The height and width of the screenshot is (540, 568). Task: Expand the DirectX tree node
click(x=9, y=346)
==
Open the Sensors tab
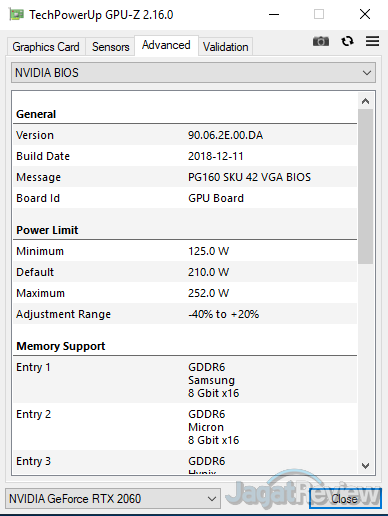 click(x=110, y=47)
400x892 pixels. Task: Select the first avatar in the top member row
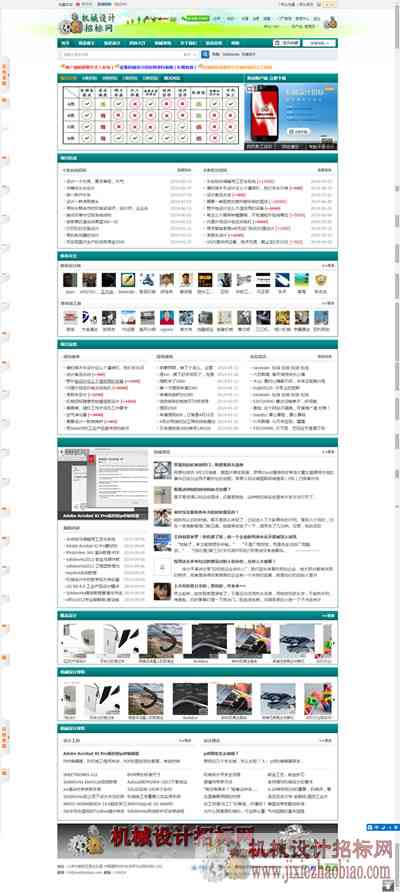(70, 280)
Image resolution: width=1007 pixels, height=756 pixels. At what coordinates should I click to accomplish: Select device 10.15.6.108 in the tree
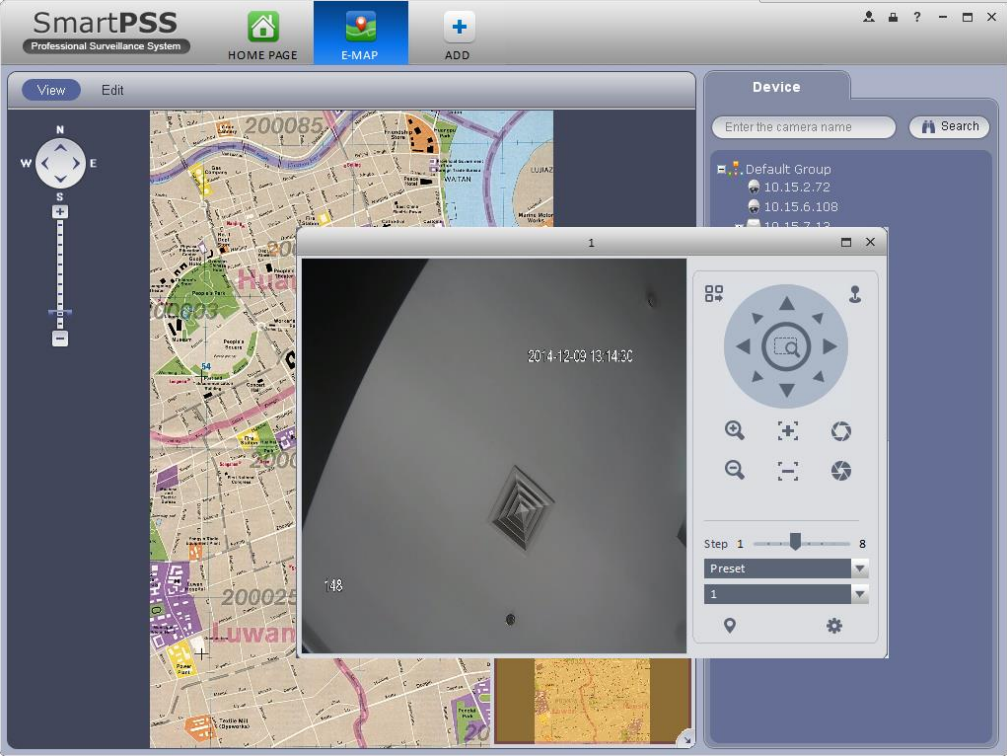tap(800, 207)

** Direction **
Output the rows from the line that contains "Open the Sensors tab" through the line that contains "tap(800, 207)" exactly as they appear, both ends included, leaving out the pictures.

** The solution **
Open the Sensors tab
 click(x=110, y=47)
400x892 pixels. Task: Select the first avatar in the top member row
(70, 280)
Image resolution: width=1007 pixels, height=756 pixels. At what coordinates should I click to accomplish: Select device 10.15.6.108 in the tree
tap(800, 207)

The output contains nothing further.